Material supplied ::
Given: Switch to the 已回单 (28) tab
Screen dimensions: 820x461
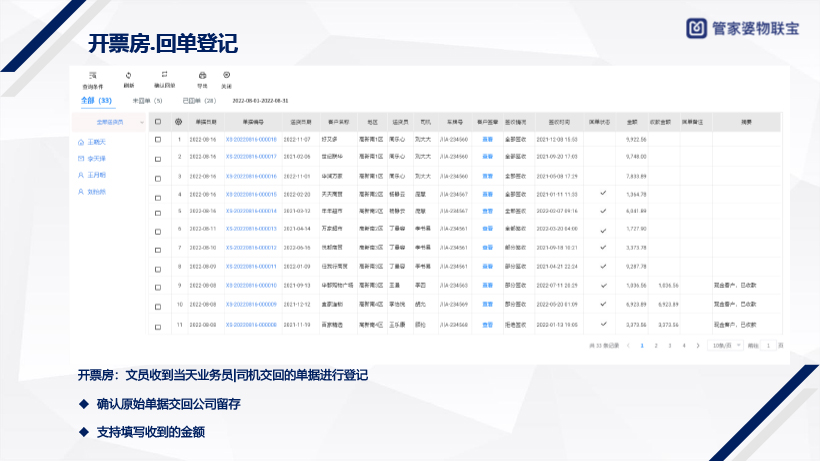Looking at the screenshot, I should 197,100.
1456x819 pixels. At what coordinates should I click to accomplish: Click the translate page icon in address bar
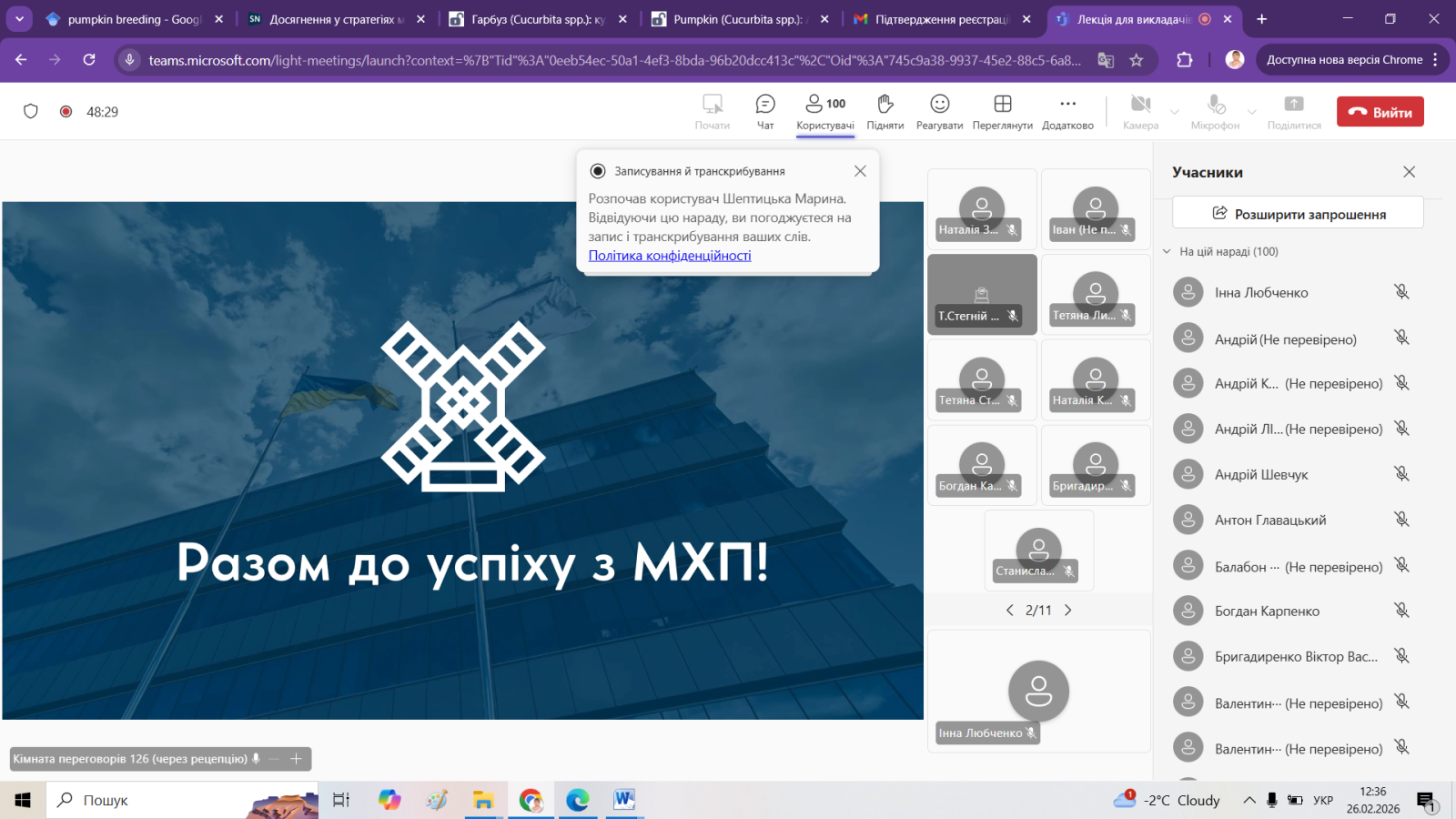pyautogui.click(x=1106, y=60)
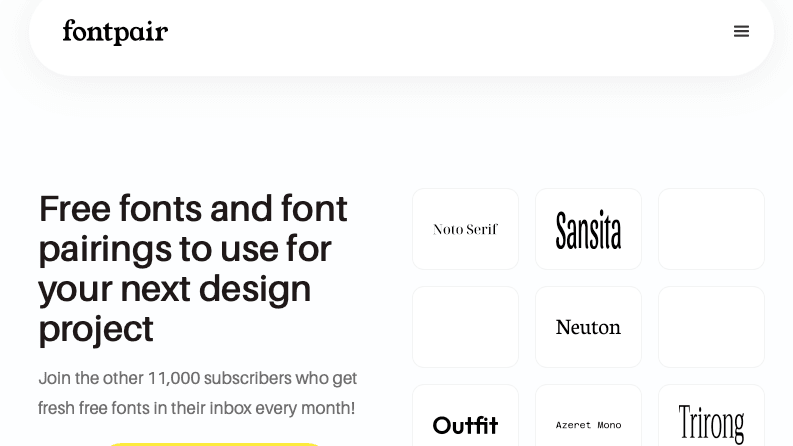Click the blank card left of Neuton

point(465,327)
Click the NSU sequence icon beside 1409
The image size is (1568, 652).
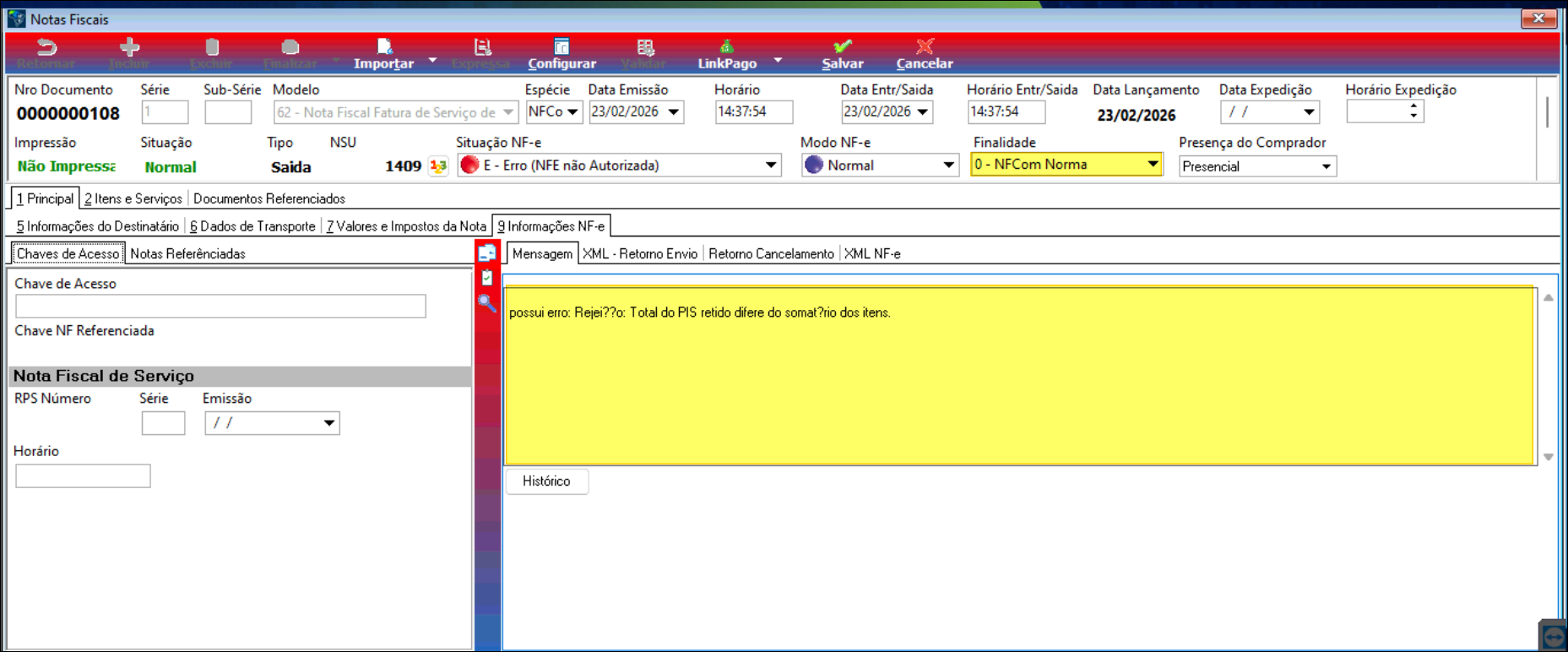[x=438, y=166]
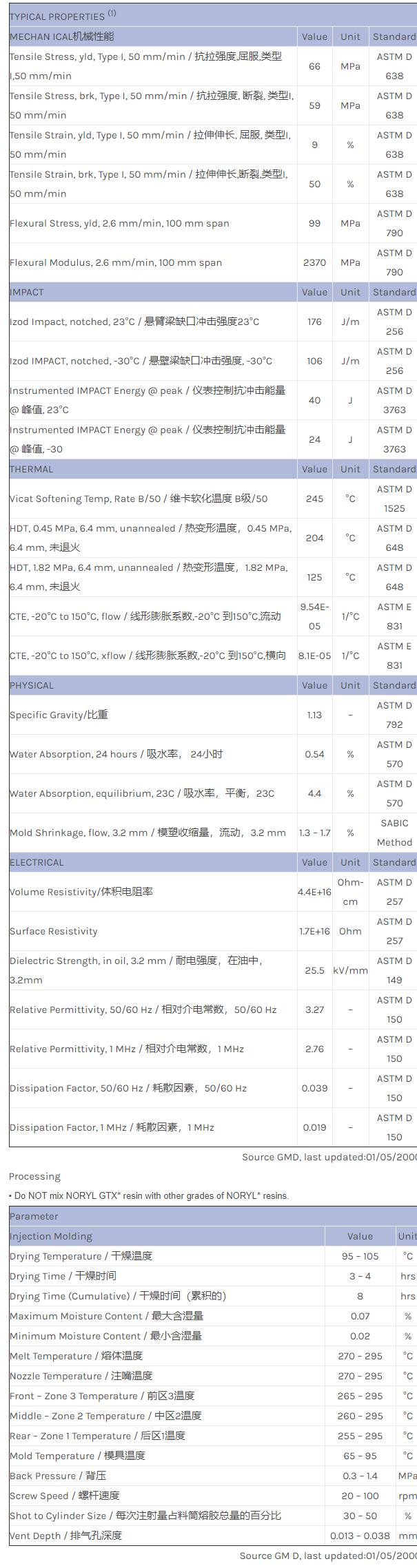Click the IMPACT section header
The height and width of the screenshot is (1568, 417).
tap(27, 292)
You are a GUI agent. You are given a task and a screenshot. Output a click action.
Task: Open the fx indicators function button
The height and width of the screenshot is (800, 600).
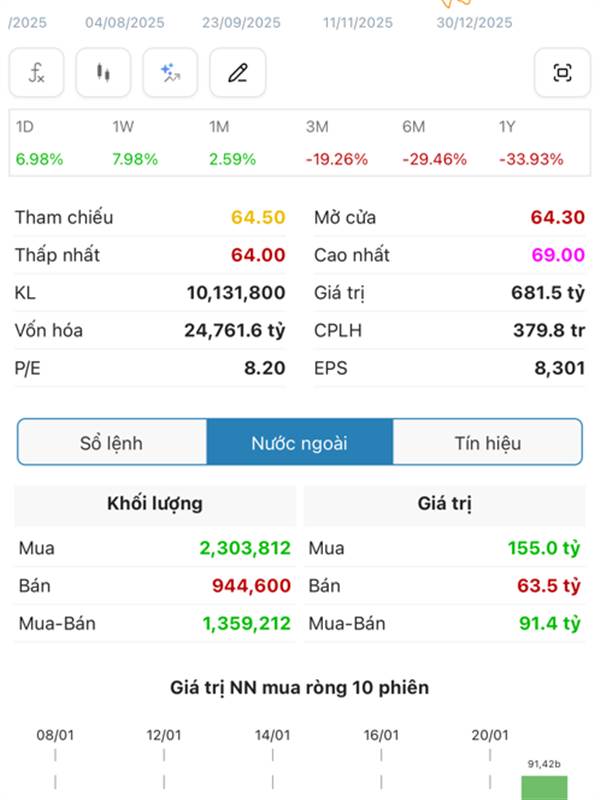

Work required :: Print the listing exactly, images excluded.

Answer area ::
Given: Switch to the 已回单 (28) tab
Screen dimensions: 820x461
Looking at the screenshot, I should 197,100.
1456x819 pixels. At what coordinates should I click to accomplish: Click the translate page icon in address bar
pyautogui.click(x=1106, y=60)
Click the blank card left of Neuton

point(465,327)
Click the NSU sequence icon beside 1409
The image size is (1568, 652).
[x=438, y=166]
Click the IMPACT section header
The height and width of the screenshot is (1568, 417).
tap(27, 292)
You are a GUI agent. You are given a task and a screenshot. Output a click action.
Task: Open the fx indicators function button
The height and width of the screenshot is (800, 600).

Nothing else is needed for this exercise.